# M4 - Sapphire Or Mineral Crystal??



## Snapper Seven (Jun 26, 2007)

Am considering an M4 but want to know what the difference between a sapphire and mineral crystal is.

Am assuming the sapphire is better as it is more expensive (yes I will be buying from Roy!)....but why? Tougher? more scratch resistant? Clearer?

Are there any advantages to the mineral?

Obviously I prefer the price of the mineral version but just not sure about the cyclops over the date window.
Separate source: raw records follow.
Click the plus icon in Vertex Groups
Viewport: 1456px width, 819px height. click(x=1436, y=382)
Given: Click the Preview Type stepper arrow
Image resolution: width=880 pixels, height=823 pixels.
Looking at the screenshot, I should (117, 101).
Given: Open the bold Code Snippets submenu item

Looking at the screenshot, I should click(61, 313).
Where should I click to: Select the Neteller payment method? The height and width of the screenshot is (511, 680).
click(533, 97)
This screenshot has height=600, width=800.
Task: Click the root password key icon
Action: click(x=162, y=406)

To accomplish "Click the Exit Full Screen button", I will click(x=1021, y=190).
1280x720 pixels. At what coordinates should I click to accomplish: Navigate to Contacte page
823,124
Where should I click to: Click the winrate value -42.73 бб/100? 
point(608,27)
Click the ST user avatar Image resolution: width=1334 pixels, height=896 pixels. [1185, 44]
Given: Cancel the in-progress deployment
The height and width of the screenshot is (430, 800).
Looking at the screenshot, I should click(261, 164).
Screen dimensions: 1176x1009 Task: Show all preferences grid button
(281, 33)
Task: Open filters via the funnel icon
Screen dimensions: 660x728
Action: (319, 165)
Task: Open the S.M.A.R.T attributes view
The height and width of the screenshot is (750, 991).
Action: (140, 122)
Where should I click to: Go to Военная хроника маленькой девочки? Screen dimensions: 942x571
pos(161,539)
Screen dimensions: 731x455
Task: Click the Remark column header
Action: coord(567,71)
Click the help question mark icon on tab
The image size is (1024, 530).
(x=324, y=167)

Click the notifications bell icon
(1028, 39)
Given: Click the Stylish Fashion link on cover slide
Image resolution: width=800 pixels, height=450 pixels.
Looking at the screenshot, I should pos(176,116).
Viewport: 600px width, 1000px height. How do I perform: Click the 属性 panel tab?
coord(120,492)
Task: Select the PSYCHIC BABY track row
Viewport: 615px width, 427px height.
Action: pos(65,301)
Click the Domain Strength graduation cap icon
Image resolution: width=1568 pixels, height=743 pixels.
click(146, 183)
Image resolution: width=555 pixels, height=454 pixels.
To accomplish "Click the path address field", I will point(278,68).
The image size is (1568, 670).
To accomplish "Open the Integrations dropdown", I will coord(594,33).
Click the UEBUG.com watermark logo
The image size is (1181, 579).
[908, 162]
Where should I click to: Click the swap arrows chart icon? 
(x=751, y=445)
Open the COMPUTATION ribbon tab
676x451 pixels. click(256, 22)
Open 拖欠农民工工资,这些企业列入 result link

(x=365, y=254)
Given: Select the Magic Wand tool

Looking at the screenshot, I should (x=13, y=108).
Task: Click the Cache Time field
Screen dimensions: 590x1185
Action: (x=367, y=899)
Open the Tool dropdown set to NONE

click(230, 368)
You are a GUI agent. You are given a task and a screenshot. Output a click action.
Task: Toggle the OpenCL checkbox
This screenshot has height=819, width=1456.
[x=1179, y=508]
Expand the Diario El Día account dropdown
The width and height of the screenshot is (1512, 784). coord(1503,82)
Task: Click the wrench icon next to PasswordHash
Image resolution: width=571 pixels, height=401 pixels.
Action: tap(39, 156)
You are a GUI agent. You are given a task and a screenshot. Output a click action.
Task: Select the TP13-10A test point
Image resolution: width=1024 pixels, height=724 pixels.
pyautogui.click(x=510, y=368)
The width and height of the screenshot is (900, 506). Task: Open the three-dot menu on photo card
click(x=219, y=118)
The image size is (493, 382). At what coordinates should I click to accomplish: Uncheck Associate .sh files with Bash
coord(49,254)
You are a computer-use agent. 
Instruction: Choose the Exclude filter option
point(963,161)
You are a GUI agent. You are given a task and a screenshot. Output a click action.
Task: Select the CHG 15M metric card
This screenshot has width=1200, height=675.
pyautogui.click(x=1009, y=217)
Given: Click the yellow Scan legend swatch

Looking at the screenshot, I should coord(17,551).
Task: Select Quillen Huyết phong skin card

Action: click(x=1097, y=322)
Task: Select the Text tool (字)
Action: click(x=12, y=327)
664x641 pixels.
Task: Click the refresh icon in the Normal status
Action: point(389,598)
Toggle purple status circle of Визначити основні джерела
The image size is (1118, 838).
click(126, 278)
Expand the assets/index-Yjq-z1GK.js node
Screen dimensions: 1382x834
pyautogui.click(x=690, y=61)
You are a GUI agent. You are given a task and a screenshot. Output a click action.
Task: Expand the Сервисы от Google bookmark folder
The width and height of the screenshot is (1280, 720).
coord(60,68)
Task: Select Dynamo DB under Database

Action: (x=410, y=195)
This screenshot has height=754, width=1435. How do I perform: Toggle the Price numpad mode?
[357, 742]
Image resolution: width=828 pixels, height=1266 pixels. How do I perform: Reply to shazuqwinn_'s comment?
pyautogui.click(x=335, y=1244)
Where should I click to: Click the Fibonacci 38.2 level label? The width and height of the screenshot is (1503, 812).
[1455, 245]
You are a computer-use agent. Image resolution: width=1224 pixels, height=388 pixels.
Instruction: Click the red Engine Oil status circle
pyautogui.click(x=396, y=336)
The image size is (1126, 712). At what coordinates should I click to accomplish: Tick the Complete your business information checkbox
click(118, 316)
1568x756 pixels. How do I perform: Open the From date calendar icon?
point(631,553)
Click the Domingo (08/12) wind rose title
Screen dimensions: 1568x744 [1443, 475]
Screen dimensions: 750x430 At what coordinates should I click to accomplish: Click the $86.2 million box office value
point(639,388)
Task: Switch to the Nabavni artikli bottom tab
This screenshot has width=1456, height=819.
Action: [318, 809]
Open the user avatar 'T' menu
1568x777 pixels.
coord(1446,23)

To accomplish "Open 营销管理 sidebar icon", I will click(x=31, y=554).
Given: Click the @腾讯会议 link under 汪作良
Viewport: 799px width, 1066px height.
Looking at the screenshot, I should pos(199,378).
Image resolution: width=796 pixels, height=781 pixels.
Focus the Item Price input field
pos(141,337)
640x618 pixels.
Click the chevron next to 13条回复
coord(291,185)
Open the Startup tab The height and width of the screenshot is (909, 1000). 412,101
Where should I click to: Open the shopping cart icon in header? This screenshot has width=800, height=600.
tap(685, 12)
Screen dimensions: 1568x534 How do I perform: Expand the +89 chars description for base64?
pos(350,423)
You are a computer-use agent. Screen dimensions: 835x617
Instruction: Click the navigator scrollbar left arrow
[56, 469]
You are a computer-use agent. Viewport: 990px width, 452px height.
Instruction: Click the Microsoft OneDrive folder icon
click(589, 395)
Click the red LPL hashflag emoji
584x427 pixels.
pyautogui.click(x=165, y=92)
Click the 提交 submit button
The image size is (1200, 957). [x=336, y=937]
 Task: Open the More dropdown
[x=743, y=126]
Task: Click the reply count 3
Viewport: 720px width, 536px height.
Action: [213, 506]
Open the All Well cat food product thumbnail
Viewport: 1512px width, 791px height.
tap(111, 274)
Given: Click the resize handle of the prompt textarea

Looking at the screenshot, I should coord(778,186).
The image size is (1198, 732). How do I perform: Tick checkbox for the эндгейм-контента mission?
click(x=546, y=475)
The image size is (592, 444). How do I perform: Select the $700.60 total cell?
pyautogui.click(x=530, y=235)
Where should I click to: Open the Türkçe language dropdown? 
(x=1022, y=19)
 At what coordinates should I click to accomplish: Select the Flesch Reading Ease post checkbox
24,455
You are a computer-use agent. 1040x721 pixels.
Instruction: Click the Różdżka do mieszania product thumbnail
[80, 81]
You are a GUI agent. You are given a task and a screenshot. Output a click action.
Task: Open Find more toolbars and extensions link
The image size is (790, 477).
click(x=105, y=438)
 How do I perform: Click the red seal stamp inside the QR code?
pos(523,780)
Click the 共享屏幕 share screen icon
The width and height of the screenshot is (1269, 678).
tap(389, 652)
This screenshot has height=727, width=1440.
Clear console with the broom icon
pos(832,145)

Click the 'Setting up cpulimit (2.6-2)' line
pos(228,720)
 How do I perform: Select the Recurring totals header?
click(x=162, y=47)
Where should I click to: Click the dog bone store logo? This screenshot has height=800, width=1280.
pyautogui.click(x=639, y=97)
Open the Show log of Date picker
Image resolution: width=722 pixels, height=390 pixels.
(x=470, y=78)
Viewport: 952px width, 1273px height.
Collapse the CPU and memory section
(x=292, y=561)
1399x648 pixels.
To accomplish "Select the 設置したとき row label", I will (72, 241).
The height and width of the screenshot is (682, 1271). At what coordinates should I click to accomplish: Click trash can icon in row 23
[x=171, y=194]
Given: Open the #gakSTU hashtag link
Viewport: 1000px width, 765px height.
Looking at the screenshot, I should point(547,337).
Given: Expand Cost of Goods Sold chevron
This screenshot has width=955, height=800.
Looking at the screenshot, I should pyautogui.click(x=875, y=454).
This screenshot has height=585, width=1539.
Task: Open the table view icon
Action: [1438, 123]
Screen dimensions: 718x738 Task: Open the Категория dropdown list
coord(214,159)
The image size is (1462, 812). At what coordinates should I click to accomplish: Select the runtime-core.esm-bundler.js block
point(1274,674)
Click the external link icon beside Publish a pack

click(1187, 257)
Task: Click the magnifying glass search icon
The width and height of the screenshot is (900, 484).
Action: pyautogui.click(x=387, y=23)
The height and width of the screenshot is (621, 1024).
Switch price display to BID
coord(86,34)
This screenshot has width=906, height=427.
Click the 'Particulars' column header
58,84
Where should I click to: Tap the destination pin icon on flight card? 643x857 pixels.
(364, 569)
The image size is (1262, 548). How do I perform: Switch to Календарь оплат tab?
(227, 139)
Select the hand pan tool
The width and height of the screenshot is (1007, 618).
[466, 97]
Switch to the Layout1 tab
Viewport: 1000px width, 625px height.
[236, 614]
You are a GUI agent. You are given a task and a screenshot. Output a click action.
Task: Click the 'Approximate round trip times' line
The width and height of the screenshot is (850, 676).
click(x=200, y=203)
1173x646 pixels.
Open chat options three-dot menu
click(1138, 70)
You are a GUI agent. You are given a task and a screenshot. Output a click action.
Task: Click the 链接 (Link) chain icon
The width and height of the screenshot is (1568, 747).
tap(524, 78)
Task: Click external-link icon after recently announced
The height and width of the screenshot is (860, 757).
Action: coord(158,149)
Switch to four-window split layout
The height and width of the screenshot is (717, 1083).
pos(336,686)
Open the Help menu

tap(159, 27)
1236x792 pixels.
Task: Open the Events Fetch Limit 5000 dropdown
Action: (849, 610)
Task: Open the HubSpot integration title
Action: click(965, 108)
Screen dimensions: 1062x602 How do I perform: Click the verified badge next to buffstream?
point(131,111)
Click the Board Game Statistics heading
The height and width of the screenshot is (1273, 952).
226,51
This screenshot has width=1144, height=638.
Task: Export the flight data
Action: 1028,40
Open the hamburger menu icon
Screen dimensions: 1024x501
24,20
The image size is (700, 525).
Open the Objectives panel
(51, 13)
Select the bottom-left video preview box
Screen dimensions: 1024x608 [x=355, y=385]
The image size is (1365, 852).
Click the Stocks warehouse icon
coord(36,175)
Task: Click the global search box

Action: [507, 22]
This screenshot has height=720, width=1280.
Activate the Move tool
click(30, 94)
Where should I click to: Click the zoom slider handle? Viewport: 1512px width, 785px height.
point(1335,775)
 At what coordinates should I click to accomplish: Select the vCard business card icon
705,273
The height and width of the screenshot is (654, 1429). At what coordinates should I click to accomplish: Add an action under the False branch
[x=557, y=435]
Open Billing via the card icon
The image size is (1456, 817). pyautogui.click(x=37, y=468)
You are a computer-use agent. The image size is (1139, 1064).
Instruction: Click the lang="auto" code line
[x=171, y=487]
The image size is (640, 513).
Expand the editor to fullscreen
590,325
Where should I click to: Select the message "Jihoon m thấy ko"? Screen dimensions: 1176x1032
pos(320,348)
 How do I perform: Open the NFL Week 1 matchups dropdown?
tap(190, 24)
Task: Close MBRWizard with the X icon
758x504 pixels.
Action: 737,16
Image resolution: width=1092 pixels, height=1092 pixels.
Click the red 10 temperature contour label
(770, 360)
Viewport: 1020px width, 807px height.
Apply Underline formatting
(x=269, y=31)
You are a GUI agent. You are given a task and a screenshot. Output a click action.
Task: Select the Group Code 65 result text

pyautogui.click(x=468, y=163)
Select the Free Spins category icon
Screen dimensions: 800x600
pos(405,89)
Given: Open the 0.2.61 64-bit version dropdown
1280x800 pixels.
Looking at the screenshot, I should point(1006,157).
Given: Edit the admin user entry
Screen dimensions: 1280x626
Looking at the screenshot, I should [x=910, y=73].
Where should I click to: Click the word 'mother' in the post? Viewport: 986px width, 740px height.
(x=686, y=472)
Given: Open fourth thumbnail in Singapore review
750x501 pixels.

Flippin' tough decisions us lot have to make eh?

Thanks for any advice etc

SS


----------



## Robert (Jul 26, 2006)

Here's a thread that might help

Crystal Types


----------



## Snapper Seven (Jun 26, 2007)

Thank you Robert, very useful and helpful thread that. Think I am going to have to go with mineral, save myself 50 quid and live with the cyclops. 

SS


----------



## Robert (Jul 26, 2006)

Can the cyclops be removed? I am sure there's a thread somewhere about that - a brave hand and a soldering iron, from memory....


----------



## Guest (Aug 29, 2007)

Robert said:


> Can the cyclops be removed? I am sure there's a thread somewhere about that - a brave hand and a soldering iron, from memory....


Yeap steady hand Rob ,


----------



## JonW (Mar 23, 2005)

IME I scratch mineral crystals that I wear 'in everyday use' but my sapphire crystal watches look as good as the day I bought them... I would plump for Sapphire everytime.... but im guessing if the cost is an issue then its a moot point.


----------



## JonW (Mar 23, 2005)

Ron, I alos love that idea, but I dont think youd get one to fit where the mineral/saph sat in the case and still maintain the WR... i could be wrong but ive not seen it done... If it can be I'll have one


----------



## Stanford (Feb 10, 2007)

Given a choice I would go for Sapphire, for no better reason than I prefer the option that is least prone to scratches (different if we were talking about an old watch).


----------



## Snapper Seven (Jun 26, 2007)

Hi Jon - price isn't really the driver here, just wanted to know what I was buying and what the diff is. Saving money is just a bonus.

It's daft really since of the three watches I have bought recently I haven't cared and don't know what the glass construction is.

I'm like that indecisive Dave off of the Fast Show right now!

SS


----------